INSTRUCTIONS TO FOLLOW ▸
Copy the material from its first line through the line containing "pyautogui.click(x=1008, y=110)", swapping "GUI agent" for "desktop agent" and keeping everything else the same.

Collected data entries
[Start of Attachment]

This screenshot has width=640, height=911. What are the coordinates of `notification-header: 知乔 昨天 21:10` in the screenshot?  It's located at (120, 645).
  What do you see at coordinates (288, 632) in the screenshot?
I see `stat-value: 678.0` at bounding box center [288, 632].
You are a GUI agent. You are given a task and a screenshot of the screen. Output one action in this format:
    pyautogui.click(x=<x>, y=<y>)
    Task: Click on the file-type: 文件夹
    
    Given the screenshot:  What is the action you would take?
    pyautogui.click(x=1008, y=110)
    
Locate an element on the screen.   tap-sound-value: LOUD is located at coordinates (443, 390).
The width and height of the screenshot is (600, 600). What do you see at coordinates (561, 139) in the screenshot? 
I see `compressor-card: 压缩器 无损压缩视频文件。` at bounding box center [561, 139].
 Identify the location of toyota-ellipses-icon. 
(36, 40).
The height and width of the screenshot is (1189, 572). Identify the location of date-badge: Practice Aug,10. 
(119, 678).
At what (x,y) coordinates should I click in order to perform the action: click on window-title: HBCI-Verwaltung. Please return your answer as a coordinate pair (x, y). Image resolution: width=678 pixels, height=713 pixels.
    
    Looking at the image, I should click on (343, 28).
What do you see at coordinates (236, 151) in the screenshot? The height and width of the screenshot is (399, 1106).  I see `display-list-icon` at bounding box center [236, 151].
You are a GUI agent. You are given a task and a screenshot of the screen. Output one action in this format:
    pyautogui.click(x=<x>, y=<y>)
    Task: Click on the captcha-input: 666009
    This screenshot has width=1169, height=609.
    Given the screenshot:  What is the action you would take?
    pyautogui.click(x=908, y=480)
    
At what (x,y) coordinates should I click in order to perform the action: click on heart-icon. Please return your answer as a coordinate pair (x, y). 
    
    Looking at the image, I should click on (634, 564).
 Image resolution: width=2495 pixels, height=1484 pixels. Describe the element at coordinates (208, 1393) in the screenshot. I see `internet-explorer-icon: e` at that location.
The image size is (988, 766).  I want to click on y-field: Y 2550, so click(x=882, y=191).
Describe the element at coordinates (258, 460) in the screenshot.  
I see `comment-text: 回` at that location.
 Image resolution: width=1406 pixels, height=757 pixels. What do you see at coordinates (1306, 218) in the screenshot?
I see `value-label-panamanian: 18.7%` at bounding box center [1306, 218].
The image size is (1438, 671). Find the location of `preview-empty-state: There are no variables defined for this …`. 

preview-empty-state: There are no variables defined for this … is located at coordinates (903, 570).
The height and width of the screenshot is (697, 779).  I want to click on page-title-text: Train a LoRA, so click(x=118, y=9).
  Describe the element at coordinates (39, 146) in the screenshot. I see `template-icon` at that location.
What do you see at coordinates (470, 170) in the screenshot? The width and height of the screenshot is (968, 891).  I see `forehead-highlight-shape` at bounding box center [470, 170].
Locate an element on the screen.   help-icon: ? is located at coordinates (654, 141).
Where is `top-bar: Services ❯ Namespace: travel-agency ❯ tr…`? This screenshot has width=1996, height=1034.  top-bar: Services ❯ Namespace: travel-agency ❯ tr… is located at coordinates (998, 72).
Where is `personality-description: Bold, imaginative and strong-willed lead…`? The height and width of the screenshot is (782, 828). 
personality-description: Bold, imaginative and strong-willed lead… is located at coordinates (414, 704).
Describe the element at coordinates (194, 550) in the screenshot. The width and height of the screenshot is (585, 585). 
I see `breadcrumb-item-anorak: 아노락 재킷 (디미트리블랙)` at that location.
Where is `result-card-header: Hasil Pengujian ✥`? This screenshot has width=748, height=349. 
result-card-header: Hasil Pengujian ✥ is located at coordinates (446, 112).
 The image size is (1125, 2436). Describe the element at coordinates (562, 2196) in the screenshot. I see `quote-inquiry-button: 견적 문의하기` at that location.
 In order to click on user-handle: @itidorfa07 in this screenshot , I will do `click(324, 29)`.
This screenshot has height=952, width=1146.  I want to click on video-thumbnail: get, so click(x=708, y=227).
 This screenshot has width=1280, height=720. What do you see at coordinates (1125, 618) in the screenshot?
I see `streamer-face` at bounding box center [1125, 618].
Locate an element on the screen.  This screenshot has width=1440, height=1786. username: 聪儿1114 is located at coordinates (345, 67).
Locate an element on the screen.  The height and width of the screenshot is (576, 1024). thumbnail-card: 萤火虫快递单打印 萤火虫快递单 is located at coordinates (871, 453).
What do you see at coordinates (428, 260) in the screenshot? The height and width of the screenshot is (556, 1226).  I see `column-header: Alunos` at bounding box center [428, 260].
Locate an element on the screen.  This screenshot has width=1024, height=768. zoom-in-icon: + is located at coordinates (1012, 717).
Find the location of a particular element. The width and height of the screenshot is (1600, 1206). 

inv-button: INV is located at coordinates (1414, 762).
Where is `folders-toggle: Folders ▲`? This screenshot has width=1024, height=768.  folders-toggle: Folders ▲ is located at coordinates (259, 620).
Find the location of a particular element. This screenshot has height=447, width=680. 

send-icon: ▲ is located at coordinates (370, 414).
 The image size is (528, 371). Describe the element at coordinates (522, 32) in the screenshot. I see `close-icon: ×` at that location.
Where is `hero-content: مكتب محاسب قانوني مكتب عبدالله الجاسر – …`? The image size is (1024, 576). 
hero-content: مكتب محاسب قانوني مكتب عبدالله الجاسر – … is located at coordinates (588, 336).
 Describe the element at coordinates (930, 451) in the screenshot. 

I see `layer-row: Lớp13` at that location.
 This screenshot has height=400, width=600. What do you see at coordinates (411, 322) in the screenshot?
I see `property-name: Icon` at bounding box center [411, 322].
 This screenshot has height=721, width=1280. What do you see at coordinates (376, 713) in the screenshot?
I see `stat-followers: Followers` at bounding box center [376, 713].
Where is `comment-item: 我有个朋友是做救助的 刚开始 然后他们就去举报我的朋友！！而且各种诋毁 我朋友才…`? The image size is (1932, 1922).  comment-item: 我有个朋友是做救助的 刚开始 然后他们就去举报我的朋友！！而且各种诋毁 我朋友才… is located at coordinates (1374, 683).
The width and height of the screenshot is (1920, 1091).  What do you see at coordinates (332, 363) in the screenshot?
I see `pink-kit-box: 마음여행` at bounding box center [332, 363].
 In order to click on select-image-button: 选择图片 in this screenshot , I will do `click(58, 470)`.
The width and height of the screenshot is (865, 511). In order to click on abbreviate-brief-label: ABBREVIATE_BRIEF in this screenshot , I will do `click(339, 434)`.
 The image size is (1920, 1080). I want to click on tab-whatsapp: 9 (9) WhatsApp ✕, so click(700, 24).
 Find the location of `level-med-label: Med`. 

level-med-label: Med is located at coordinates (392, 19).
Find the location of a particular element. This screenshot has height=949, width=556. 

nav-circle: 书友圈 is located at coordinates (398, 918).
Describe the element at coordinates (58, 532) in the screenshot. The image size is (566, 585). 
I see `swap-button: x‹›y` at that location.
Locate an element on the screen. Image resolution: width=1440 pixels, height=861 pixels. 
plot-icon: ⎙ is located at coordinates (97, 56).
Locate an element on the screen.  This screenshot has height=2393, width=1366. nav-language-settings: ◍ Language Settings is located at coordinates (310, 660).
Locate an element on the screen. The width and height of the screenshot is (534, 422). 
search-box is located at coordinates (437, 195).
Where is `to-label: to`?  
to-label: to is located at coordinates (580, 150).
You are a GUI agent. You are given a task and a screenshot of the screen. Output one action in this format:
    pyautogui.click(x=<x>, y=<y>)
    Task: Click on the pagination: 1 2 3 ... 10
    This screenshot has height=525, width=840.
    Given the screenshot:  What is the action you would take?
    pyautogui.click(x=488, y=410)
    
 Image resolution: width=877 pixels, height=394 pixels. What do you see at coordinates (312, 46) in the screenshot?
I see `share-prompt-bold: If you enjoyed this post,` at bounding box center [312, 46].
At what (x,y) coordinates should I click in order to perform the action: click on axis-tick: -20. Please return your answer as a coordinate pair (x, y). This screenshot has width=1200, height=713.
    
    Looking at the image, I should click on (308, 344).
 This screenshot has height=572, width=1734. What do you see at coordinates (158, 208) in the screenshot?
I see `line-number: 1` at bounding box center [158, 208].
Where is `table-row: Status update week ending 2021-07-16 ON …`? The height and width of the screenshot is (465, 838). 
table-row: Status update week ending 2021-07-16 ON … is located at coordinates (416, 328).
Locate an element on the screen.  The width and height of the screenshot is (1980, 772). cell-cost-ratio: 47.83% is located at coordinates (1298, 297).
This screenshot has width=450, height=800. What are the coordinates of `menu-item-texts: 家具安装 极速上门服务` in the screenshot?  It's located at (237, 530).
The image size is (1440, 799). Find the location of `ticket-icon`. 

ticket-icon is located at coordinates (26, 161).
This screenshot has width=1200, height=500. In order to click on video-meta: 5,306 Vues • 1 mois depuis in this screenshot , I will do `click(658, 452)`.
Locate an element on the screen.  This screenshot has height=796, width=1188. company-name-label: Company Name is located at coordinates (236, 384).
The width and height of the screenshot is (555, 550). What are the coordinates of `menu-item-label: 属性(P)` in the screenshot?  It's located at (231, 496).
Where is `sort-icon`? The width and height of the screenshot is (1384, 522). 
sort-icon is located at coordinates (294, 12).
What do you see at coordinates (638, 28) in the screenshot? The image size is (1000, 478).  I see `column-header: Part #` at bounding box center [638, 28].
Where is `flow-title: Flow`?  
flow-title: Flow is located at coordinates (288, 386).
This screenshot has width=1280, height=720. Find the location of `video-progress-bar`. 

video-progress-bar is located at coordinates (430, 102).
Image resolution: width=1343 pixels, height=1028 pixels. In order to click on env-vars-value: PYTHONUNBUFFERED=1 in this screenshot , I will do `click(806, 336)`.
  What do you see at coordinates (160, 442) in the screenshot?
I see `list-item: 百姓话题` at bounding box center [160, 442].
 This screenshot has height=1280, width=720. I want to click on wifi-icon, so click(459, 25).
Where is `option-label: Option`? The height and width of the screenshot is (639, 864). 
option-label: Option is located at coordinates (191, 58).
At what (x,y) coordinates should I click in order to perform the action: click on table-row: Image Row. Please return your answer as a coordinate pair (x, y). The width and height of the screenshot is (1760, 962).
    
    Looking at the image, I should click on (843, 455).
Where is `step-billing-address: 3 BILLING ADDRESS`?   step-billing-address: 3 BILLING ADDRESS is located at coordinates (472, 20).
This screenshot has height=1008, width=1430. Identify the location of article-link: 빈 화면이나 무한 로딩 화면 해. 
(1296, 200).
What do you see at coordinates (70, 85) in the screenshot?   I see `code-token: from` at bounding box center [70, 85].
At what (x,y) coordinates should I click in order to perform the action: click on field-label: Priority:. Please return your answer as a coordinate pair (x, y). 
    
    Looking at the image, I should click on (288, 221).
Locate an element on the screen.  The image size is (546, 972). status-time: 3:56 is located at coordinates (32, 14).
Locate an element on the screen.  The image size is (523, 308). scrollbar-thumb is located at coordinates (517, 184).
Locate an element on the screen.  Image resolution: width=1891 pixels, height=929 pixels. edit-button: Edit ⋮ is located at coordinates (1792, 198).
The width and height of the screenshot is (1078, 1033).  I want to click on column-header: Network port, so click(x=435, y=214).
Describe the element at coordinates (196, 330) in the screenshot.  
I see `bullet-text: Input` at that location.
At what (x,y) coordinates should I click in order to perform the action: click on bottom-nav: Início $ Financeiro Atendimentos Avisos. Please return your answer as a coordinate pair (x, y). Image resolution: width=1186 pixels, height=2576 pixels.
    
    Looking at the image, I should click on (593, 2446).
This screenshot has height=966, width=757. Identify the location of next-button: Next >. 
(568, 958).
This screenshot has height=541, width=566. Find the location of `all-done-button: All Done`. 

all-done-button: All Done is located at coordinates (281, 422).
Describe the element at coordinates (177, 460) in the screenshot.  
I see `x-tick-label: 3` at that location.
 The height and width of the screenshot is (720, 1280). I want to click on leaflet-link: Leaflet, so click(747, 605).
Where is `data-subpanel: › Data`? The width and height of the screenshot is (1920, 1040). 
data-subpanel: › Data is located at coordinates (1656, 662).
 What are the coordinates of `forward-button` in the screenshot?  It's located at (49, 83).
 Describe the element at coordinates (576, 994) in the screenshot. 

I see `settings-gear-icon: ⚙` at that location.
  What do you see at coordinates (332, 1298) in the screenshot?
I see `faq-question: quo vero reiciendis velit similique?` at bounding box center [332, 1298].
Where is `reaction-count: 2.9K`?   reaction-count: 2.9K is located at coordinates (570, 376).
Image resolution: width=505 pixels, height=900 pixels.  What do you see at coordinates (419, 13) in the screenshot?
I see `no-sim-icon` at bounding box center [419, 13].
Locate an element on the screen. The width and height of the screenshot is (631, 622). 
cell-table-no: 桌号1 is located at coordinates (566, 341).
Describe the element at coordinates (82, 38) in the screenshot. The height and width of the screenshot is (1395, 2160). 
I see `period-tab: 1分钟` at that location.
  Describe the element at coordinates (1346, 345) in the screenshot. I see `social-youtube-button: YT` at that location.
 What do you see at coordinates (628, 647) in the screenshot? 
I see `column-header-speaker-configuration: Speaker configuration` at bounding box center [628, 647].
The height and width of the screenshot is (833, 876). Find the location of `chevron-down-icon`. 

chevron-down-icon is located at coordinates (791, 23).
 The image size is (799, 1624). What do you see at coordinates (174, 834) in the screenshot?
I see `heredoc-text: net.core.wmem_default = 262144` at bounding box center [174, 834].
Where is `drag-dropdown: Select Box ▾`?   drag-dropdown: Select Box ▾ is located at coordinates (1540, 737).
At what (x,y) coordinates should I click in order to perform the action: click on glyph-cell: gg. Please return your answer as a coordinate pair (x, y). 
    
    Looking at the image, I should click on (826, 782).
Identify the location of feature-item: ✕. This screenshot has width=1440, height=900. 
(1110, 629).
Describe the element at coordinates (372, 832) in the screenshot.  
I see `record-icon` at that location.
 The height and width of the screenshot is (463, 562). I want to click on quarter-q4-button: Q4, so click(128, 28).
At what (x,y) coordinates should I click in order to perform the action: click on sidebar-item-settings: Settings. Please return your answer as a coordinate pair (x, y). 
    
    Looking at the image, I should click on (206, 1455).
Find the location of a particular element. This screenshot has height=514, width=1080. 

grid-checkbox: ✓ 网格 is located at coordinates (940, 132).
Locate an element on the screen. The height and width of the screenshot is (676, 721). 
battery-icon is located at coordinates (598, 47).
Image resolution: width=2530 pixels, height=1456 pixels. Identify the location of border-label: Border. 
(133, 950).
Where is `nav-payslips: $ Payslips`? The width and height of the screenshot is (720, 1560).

[End of Attachment]

SOLUTION ▸
This screenshot has width=640, height=911. What are the coordinates of `notification-header: 知乔 昨天 21:10` in the screenshot?  It's located at (120, 645).
  What do you see at coordinates (288, 632) in the screenshot?
I see `stat-value: 678.0` at bounding box center [288, 632].
You are a desktop agent. You are given a task and a screenshot of the screen. Output one action in this format:
    pyautogui.click(x=<x>, y=<y>)
    Task: Click on the file-type: 文件夹
    
    Given the screenshot:  What is the action you would take?
    pyautogui.click(x=1008, y=110)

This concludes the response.